The strategy of reformulating products and trying to shift patients onto a new drug before generic competitors enter the market is not unique to Teva; many companies try to evergreen products by reformulating or combining drugs in a single pill. For example, drug giant Pfizer (PFE 2.40%) saw patents expiring on its blockbuster blood pressure medication Norvasc in 2007, so it combined Norvasc with cholesterol-reducer Lipitor to create a patented combination called Caduet. With $339 million in 2011 sales, Caduet is but a shadow of its two powerful parents and their history of multibillion-dollar annual sales, especially since the Lipitor patent also expired in 2011.

These strategic moves to generate sales despite patent expirations aren't always successful. Caduet, for example, quickly faced generic competition with the argument that combining two generic drugs into one pill shouldn't be a patentable invention. Pfizer settled these suits quickly, and now competes against several authorized generic versions.

So expired patents lead to dramatically reduced sales of many blockbuster drugs, and reformulated versions don't always claw back much of the lost revenue. And yet, there's often enough financial incentive in the system to hold back real progress just to extend a dramatically less valuable patent just a little bit longer.

Teva and Pfizer don't stand alone. Trying to stretch patents or evergreen drugs is fairly ubiquitous across the industry.

Welcome to the real world
The investor angle is different from the consumer view, of course. Teva shareholders absolutely require that the company go this route. It would have been mismanagement, to some extent, to introduce the revised Copaxone patent any earlier than absolutely necessary.

Assuming that Copaxone gets no generic competition in 2014, Teva would expect the drug to deliver about $500 million lower operating profit due to the rise of oral MS drugs.

But fellow generic drug makers Momenta and Mylan are looking to bring generic Copaxone to market as soon as possible.

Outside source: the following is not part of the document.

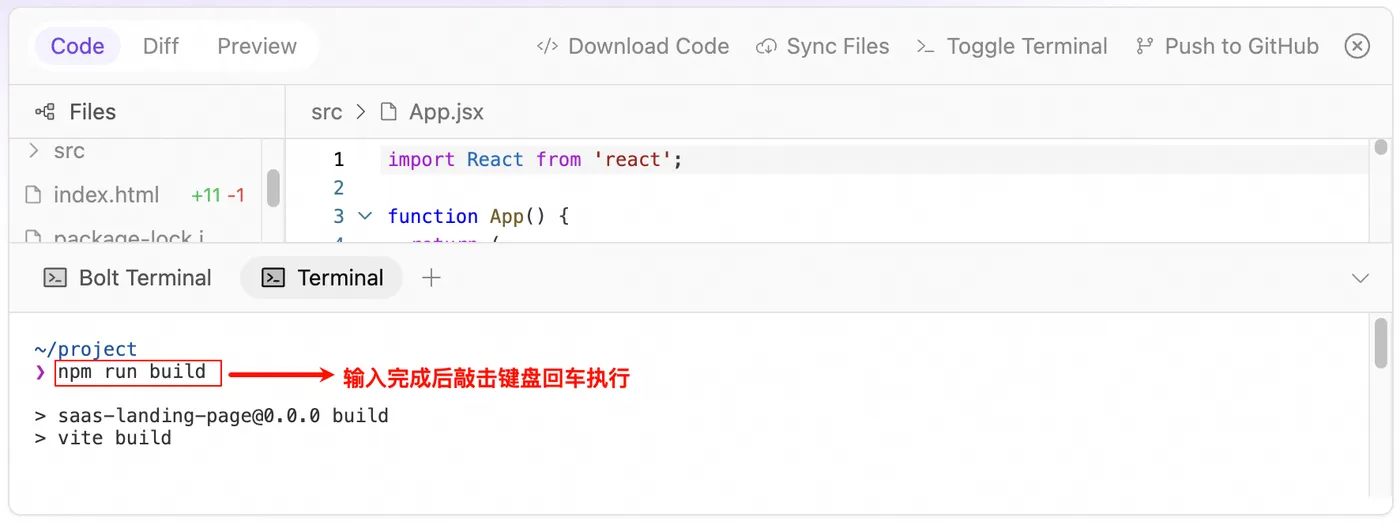The width and height of the screenshot is (1400, 525).
Task: Click the Bolt Terminal tab icon
Action: pyautogui.click(x=55, y=278)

If they get their alternatives to market by June 1, Teva would expect about 25% of Copaxone patients to jump over to the generics and cause another $500 million hit to Copaxone's 2014 operating profits.

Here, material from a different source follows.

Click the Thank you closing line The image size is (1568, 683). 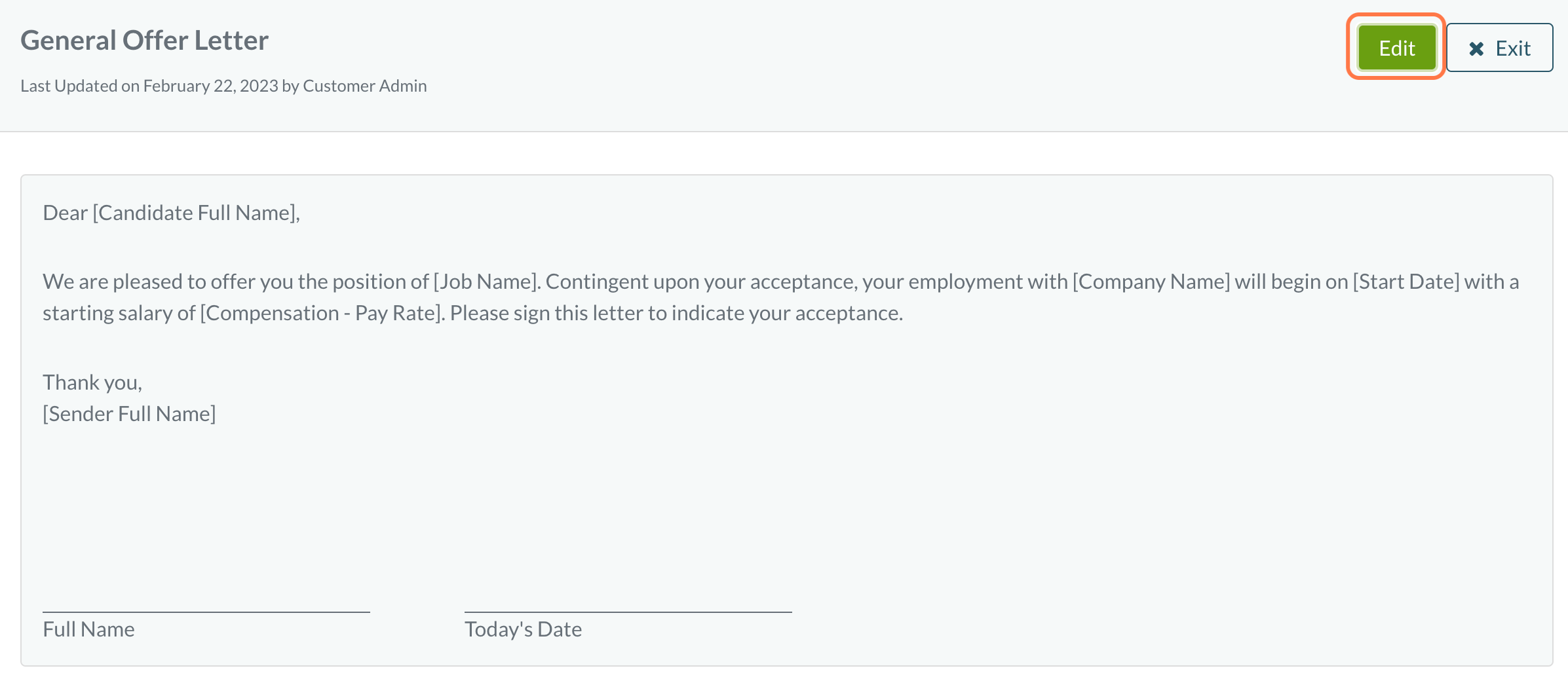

The MS drug is expected to contribute $2.60 per share to Teva's 2014 earnings. If generics enter the market, it'll be more like $2 per share. That's out of Teva's total earnings estimates in the $5 range per share, so losing exclusivity on Copaxone could lower Teva's earnings by 12% this year -- and much more in the long term.

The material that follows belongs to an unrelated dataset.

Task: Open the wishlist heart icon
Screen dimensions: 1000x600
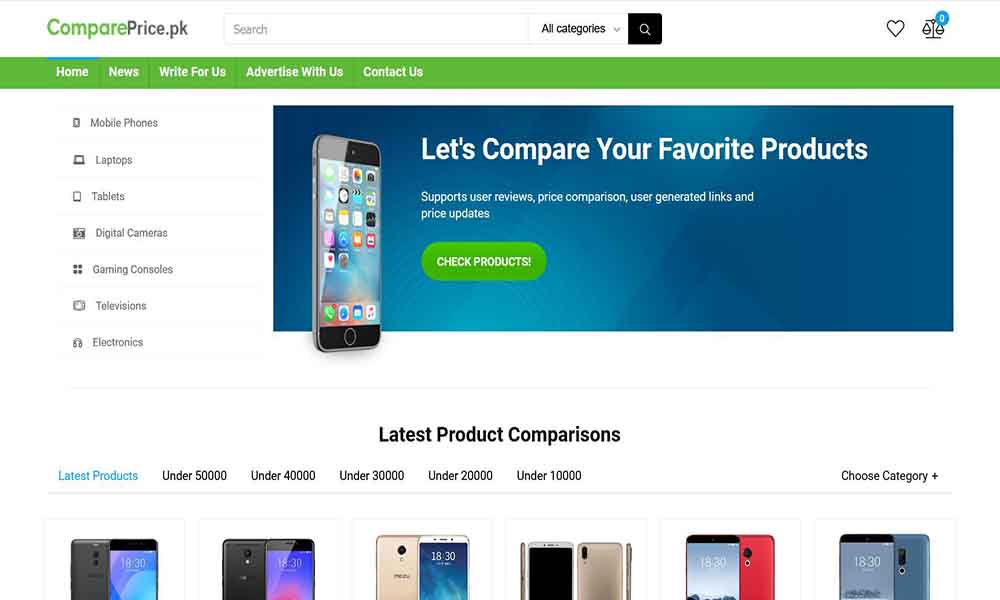Action: [895, 29]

And that's just the beginning, as Teva is aware of another two potential Copaxone generics working their way through FDA approvals. With numbers like these, it's easy to see why Mylan and Momenta are chomping at the bit to steal some market share.

Teva, coincidentally, happens to be an expert at exactly this business method. The company collects more than half of its annual revenues on selling generic versions of other drug developers' expired medical patents. It has been on the other side of this controversy many times before.

But the shoe is on the other foot now.

The show must go on
Given the huge financial impact that Copaxone has on Teva's business, I can't blame the company for fighting the generics with every weapon in its arsenal. But I can sigh over a broken health-care system that gives companies the flexibility to delay and drag out improvements to existing treatments just to extend the patent reach. In a perfect world, Teva should gain more from developing more user-friendly medications right off the bat.

But in that perfect world, we would also have magical unicorns and free donuts for everybody. And every cow would be perfectly spherical.

In the real world, the angry consumer and patient in me must yield to cold, hard business rules. And it won't hurt me much, since Obamacare provisions enacted more than two years ago removed the lifetime limits on insurance benefits. So maybe I'll end up taking Teva's patent-protected, higher-dosage Copaxone anyway.

But I reserve the right to mutter something about crazy patents while loading the syringe.